Glucocorticoids are commonly used to treat cows with clinical ketosis and fatty liver disease, but their use is controversial. The objectives of the present study were to investigate the effects of Isoflupredone acetate alone or with insulin on the energy metabolism of dairy cows in early lactation in a large double-blind, randomized clinical trial. A total of 1,162 Holstein cows and first-lactation heifers were randomly assigned to receive 1 of 3 treatments between the day of parturition and 8 DIM: group A, 20-mg i.m. injection of Isoflupredone and 100 units of insulin; group B, 20-mg i.m. injection of Isoflupredone; group C (control group), 10-mL i.m. injection of sterile water. Treatments were randomized across 24 dairy farms located near Guelph, Ontario, Canada. Serum samples obtained at the time of treatment and at wk 1 and 2 following treatment were analyzed for beta-hydroxybutyrate, nonesterified fatty acids, glucose, calcium, potassium, sodium, and chloride. Cows were assigned a body condition score at the time of enrollment. Data were analyzed using a repeated-measures mixed model that accounted for the effects of parity and body condition score, and the random effects of cow and farm.
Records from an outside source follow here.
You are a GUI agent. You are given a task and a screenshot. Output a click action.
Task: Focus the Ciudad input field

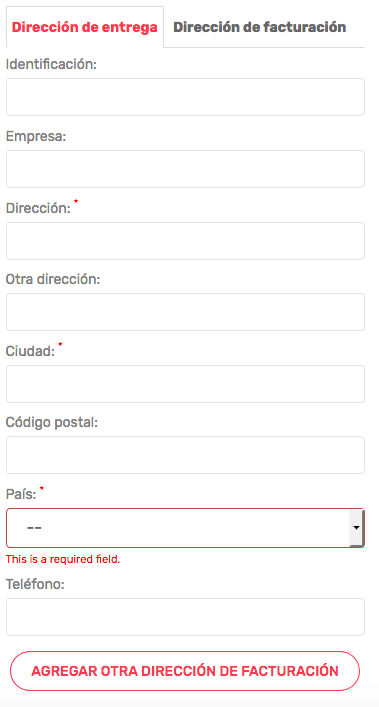pyautogui.click(x=185, y=384)
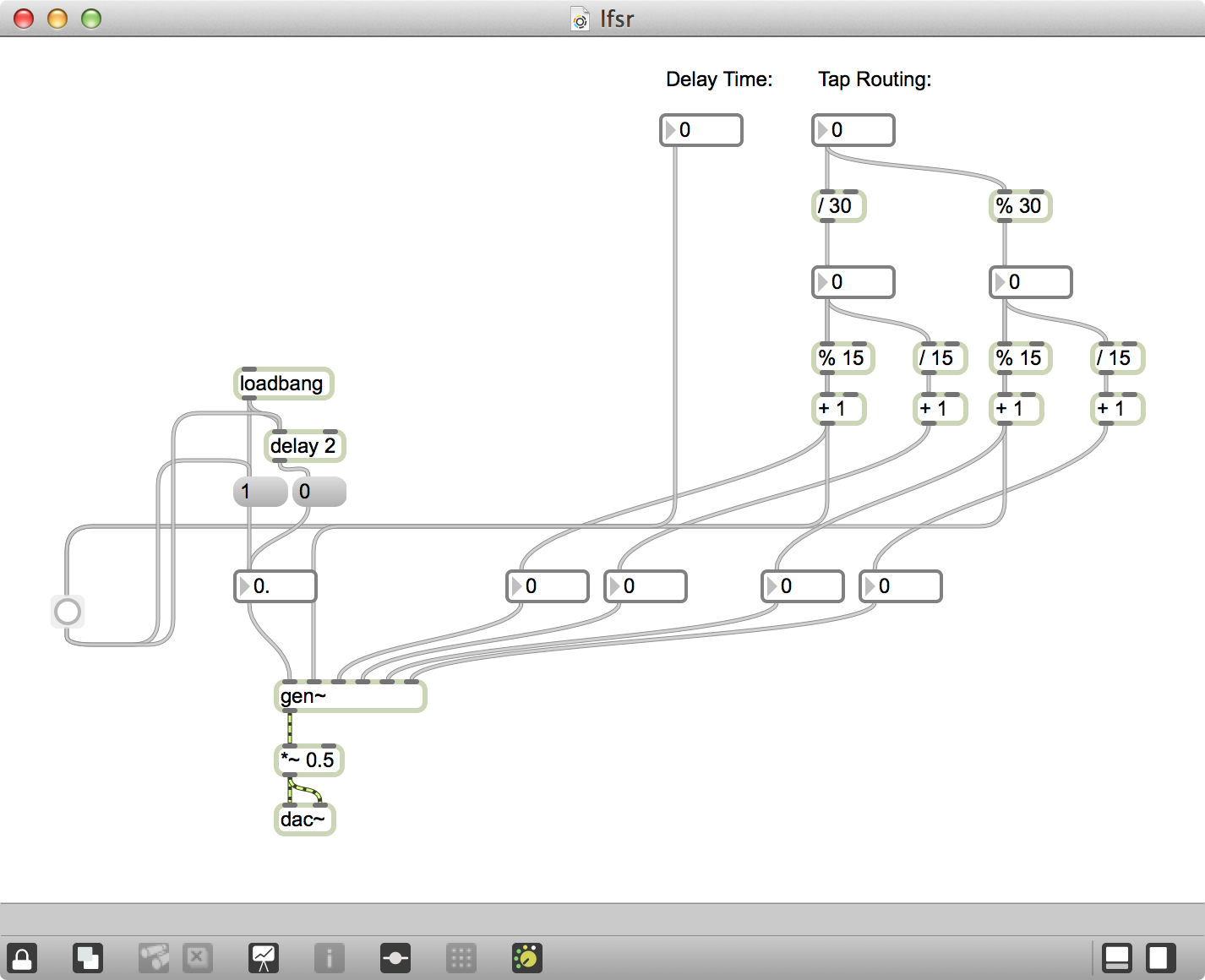
Task: Select the binoculars zoom toolbar icon
Action: pyautogui.click(x=153, y=958)
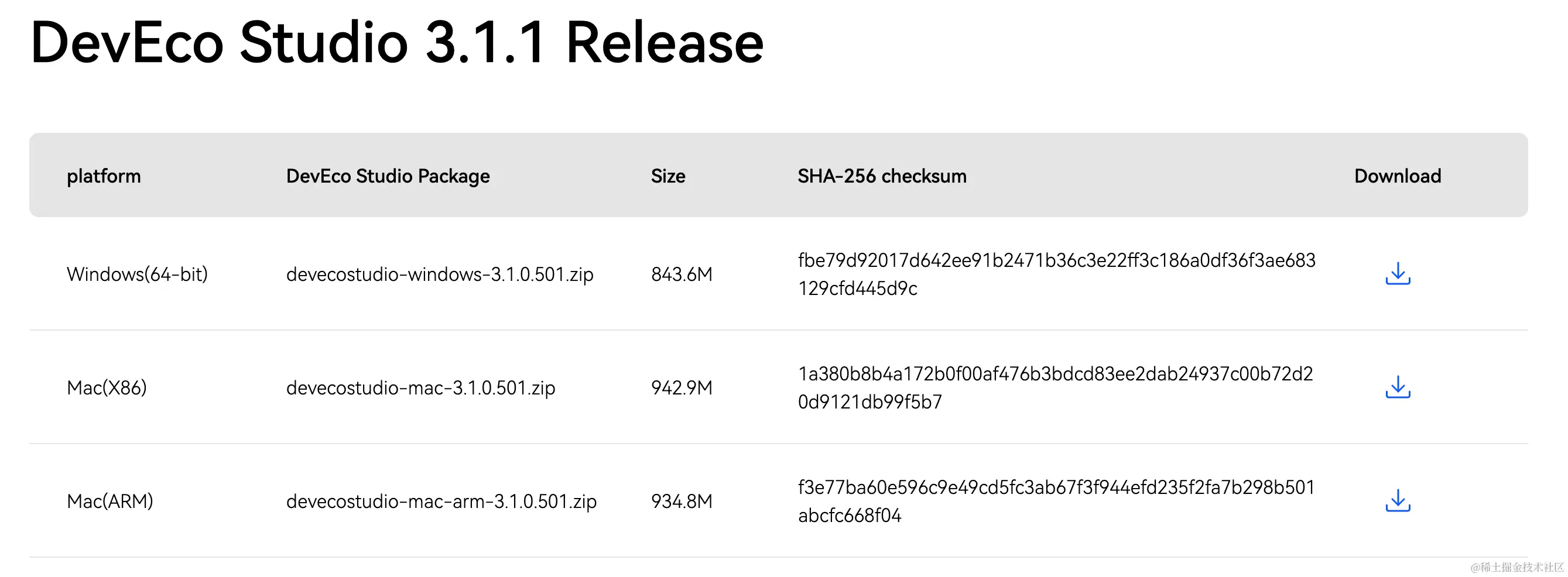1568x577 pixels.
Task: Select the Windows(64-bit) platform cell
Action: (x=137, y=274)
Cows that received Isoflupredone with insulin and Isoflupredone alone had higher beta-hydroxybutyrate and nonesterified fatty acid concentrations 1 wk after treatment compared with control cows. Cows that received Isoflupredone acetate plus insulin had lower glucose concentrations at 1 wk after treatment. Calcium concentrations 1 wk after treatment were lower for cows that received Isoflupredone and insulin or Isoflupredone only compared with control cows. Serum sodium, potassium, and chloride concentrations were not influenced by treatment. The effect of treatment on the proportion of cows with subclinical ketosis was evaluated with a logistic regression model. Over the 2 wk following treatment, a significant increase in the prevalence of subclinical ketosis was observed in the Isoflupredone plus insulin group relative to the control group. Among 972 cows that were not ketotic at enrollment, cows that received Isoflupredone acetate plus insulin or Isoflupredone acetate only were, respectively, 1.72 and 1.59 times more likely than control cows to develop subclinical ketosis 1 wk after treatment. There were no treatment effects on test-day milk production, milk fat and protein percentages, or the intervals from calving to first insemination or pregnancy.